HEATHER BAIER, Complainant
J & J ELECTRIC, Respondent
An administrative law judge (ALJ) for the Equal Rights Division of the Department of Workforce Development issued a decision in this matter. A timely petition for review was filed.
The commission has considered the petition and the positions of the parties, and it has reviewed the evidence submitted to the ALJ. Based on its review, the commission agrees with the decision of the ALJ, and it adopts the findings and conclusion in that decision as its own, except that it makes the following modifications:
Finding of Fact 6. is modified to read as follows to more accurately reflect the evidence of record;
In early February of 2002, while Baier was discussing with other staff her plans to take photographs during her upcoming vacation to Florida, Mr. White suggested that she bring back a picture of girls with their butts in the air like they have on air fresheners. Baier was offended by the comment but said nothing.
The memorandum opinion in the ALJ's decision is deleted, and the Memorandum Opinion below is substituted in order that the decision more accurately reflect the commission's rationale.

Direction 1 |
From the commission decision, copy the passage from "HEATHER BAIER, Complainant" to "review was filed." word for word.
Direction 2 |
According to the commission decision, where was Baier going on her upcoming vacation?
Direction 3 |
List every person and organization that the commission decision identifies by a proper name.

Information shown |
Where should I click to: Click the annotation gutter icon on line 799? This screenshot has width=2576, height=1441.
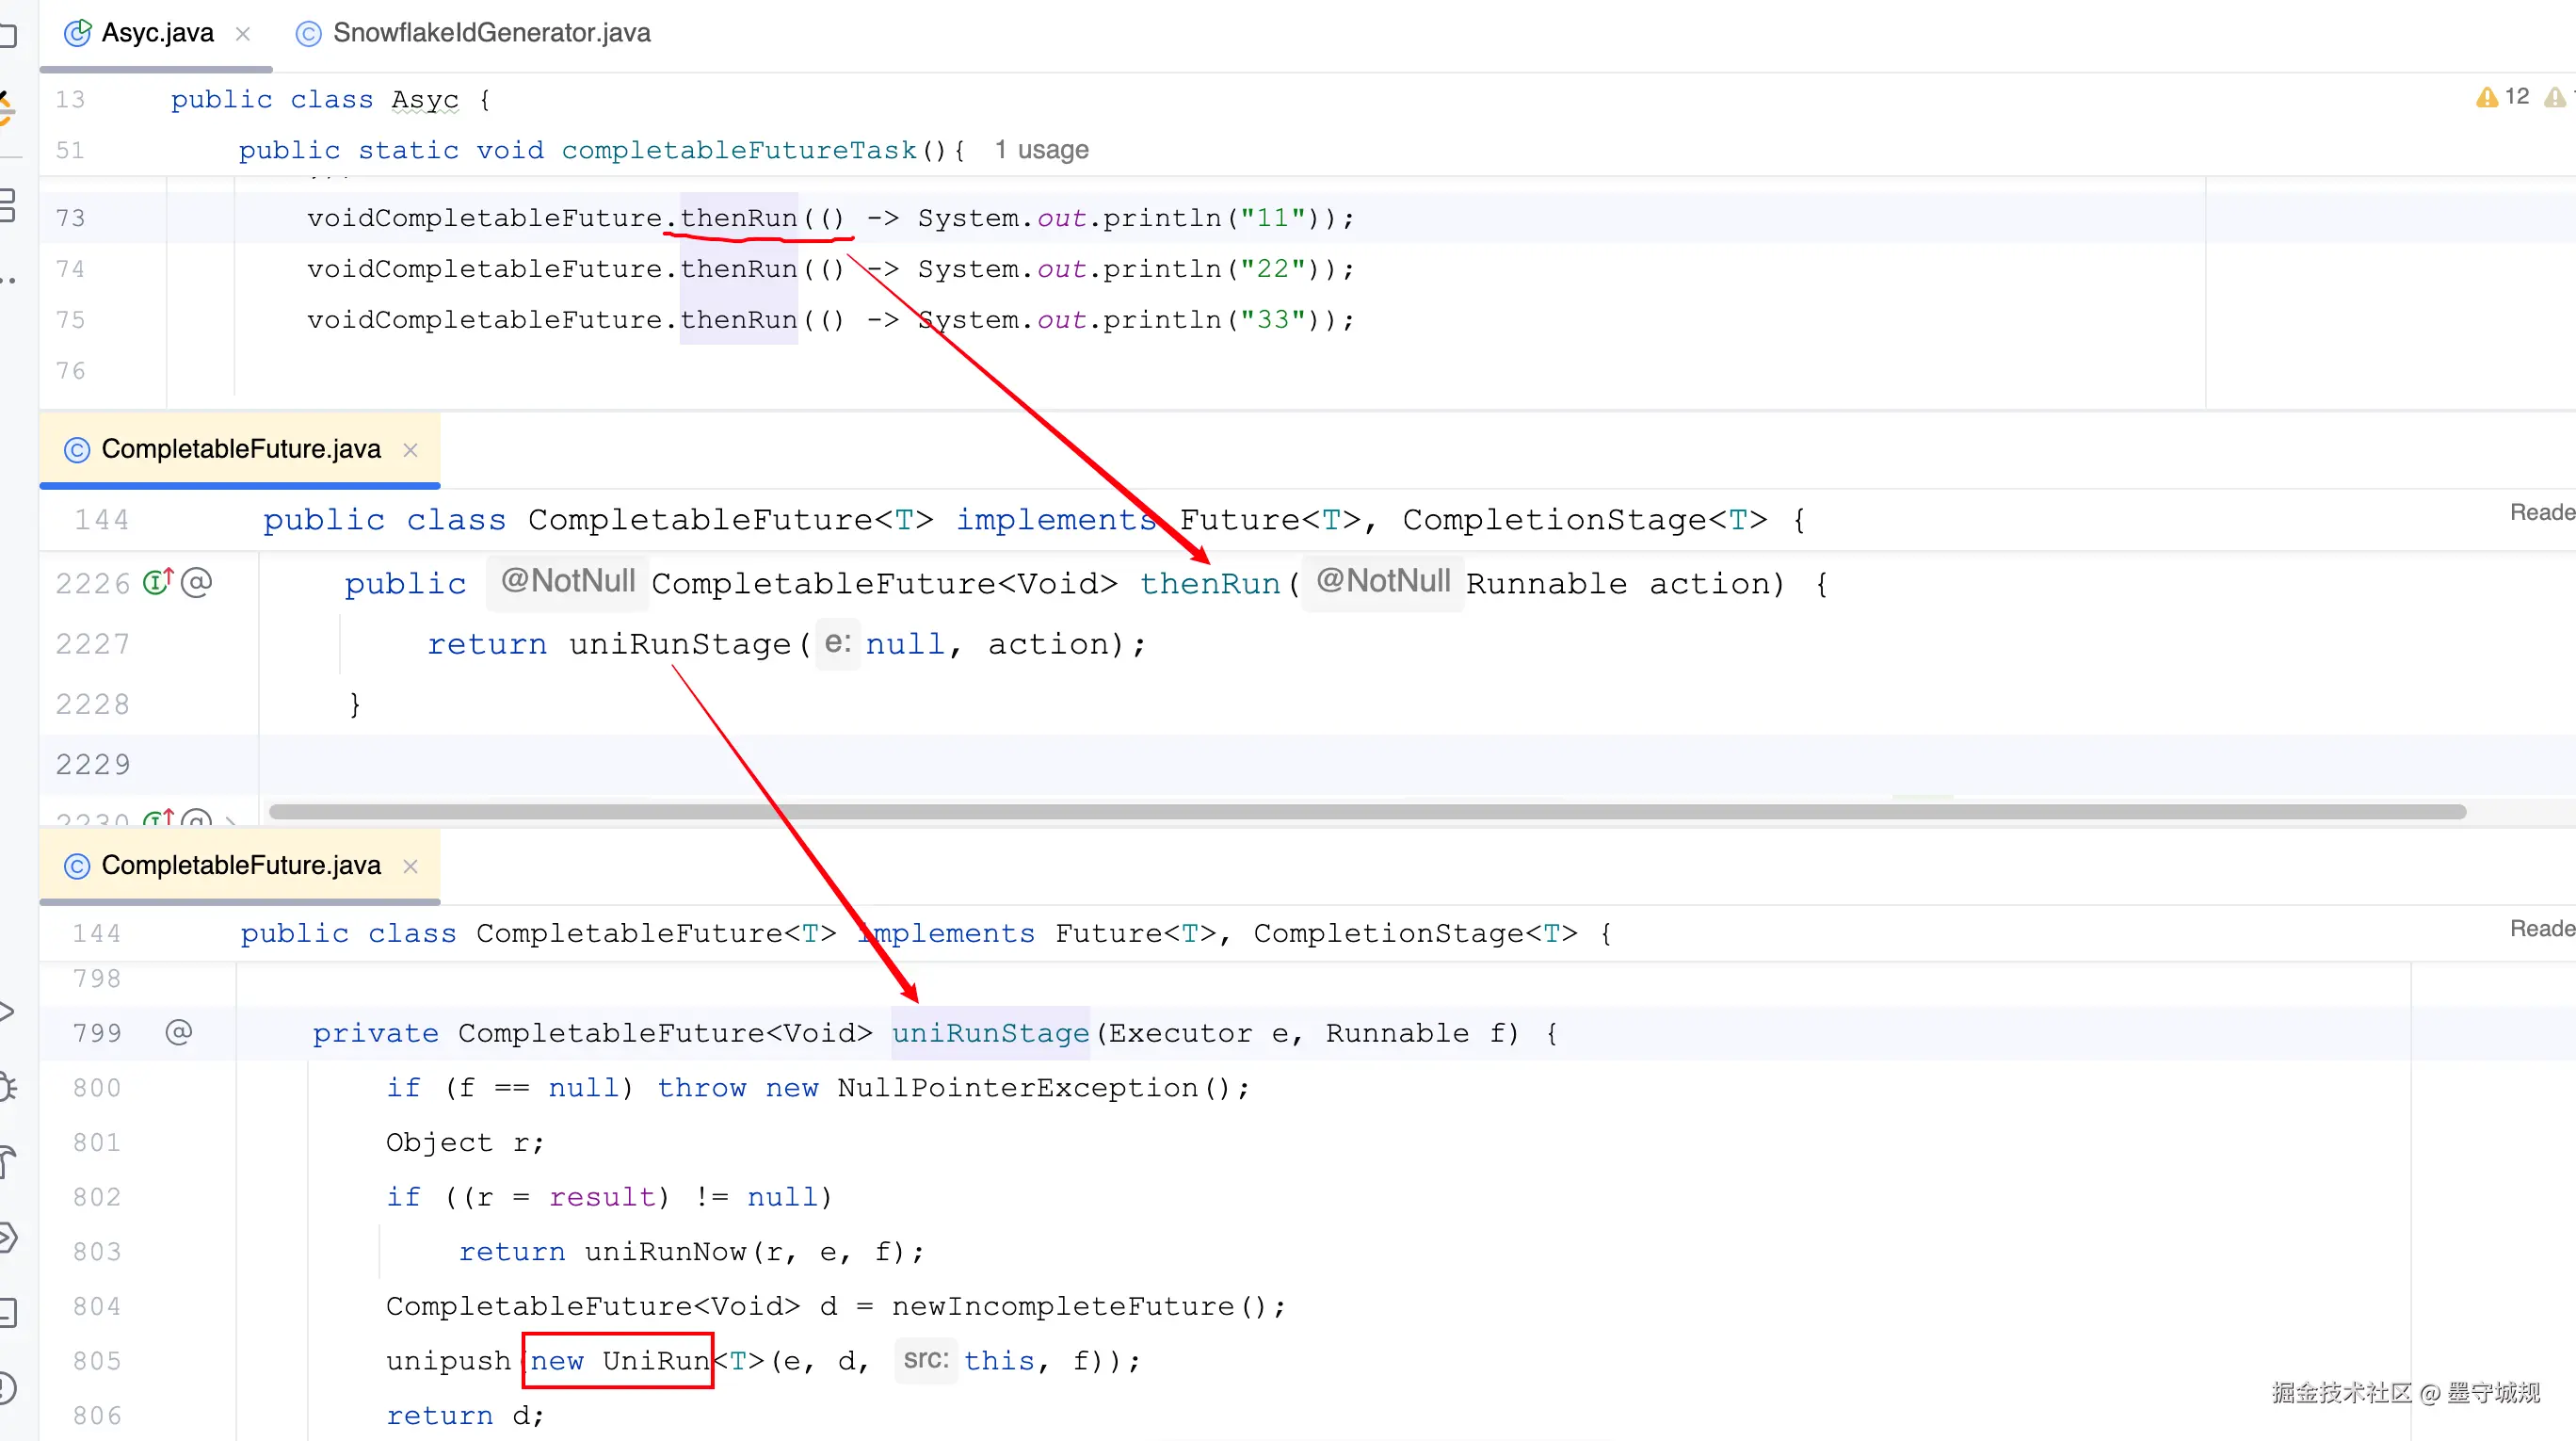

Expected output 1 |
HEATHER BAIER, Complainant
J & J ELECTRIC, Respondent
An administrative law judge (ALJ) for the Equal Rights Division of the Department of Workforce Development issued a decision in this matter. A timely petition for review was filed.

Expected output 2 |
Florida.

Expected output 3 |
Heather Baier
J & J Electric
Mr. White
Equal Rights Division
Department of Workforce Development